E tinha de ser uma paixão mesmo. A trajetória do Cruzeiro era um tanto desconcertante. Terceira força do futebol gaúcho, o azar no entanto nos perseguia. Mas, e isso ajuda a entender o “pathos” cruzeirista, não era um azar constante. De vez em quando, e da forma mais inesperada, o time ganhava de goleada, renovando nossa fé. Chegamos ao auge quando o Cruzeiro tornou-se o primeiro time gaúcho a excursionar pelo Velho Mundo, o que aconteceu duas vezes, em 1953 e 1960. Na primeira excursão, o Cruzeiro conseguiu até empatar com o Real Madrid e voltou com o autoatribuído título de Leão da Europa.

E aí vinham as surpresas desagradáveis. A última partida a que assisti, sempre ao lado do meu pai, foi realizada no estádio do time da CEEE, o Força e Luz, na Rua Alcides Cruz. Quem perdesse ficaria em último lugar. Mas, para o Cruzeiro, bastava um empate, e, quando terminou o primeiro tempo, estávamos ganhando de 3 a 0. No fim, perdemos por 4 a 3. Ao Cruzeiro, devo a inspiração para A Colina dos Suspiros, livro destinado a jovens, que foi traduzido em vários países.
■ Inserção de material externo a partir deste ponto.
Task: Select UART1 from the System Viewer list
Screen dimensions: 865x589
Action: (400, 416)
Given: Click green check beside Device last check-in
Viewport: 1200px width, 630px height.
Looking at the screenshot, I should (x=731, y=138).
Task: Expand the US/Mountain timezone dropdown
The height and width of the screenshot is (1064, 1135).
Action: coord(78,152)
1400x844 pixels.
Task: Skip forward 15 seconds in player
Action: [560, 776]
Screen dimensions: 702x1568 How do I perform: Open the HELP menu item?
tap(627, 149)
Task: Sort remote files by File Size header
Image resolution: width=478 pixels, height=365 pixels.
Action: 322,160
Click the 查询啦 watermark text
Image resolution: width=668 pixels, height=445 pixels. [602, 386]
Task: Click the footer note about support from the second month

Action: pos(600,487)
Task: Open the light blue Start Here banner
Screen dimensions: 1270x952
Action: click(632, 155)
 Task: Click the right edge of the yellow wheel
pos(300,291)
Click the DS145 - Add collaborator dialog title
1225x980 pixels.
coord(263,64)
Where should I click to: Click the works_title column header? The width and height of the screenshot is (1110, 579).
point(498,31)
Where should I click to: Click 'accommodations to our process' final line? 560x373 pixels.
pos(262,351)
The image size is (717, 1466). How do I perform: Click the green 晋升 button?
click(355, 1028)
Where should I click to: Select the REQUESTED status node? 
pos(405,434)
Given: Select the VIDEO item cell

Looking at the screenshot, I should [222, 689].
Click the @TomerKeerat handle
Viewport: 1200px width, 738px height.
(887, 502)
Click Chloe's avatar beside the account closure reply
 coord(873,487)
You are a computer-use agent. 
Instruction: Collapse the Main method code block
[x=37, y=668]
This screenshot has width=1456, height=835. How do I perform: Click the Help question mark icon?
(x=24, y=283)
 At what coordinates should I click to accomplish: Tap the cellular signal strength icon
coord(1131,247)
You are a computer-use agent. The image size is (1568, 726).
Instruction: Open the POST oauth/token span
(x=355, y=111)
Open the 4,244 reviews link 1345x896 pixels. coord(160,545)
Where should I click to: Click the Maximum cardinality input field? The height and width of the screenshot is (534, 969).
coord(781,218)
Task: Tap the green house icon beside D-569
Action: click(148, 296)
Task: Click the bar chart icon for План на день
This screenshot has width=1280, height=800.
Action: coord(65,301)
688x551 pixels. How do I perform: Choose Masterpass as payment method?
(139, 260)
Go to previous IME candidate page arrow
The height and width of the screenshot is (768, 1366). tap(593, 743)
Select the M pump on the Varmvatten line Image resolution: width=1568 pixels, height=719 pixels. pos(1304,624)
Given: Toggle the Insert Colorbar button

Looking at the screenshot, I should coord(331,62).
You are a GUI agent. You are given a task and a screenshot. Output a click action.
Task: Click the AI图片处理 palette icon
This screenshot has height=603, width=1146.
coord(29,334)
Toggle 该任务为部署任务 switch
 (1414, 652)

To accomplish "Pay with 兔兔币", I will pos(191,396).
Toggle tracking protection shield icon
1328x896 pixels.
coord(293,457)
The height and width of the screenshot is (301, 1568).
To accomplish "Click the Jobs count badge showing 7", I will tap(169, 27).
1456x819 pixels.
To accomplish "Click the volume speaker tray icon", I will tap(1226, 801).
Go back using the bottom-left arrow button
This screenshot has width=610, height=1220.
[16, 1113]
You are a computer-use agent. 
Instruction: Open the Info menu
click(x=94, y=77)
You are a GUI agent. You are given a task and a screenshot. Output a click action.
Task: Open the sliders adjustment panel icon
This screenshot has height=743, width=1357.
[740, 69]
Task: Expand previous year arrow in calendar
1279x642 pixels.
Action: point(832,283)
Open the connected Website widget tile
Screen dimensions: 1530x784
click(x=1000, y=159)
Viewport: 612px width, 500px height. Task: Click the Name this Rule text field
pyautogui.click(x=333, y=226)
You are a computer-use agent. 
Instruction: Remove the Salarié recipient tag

O título nasceu da localização do estádio do clube, que ficava na Colina Melancólica, ali onde estão os cemitérios porto-alegrenses.

Convenhamos que não era um lugar muito alegre, e o estádio acabou sendo vendido para o Cemitério João XXIII. O clube recebeu parte do pagamento em jazigos perpétuos, que valiam uma soma apreciável e foram usados na compra dos passes de jogadores. Quando ouvi um desses jogadores dizendo, na Rádio Gaúcha, e com muito orgulho, que seu passe havia sido adquirido por seis túmulos, dei-me conta de que aquele era o time ideal para um ficcionista, e a partir daí nasceu a história.

Agora, o Cruzeiro mostra sua bravura, retornando à primeira divisão. Nas palavras de Jayme Sirotsky, presidente emérito da RBS, o time, como a mitológica fênix, renasceu das próprias cinzas. E tenho certeza de que, assim fazendo, inspirou nossa seleção na vitória sobre Costa do Marfim. “Se o Cruzeiro pode, nós também podemos”, deve ter dito Dunga. Viva o Cruzeiro.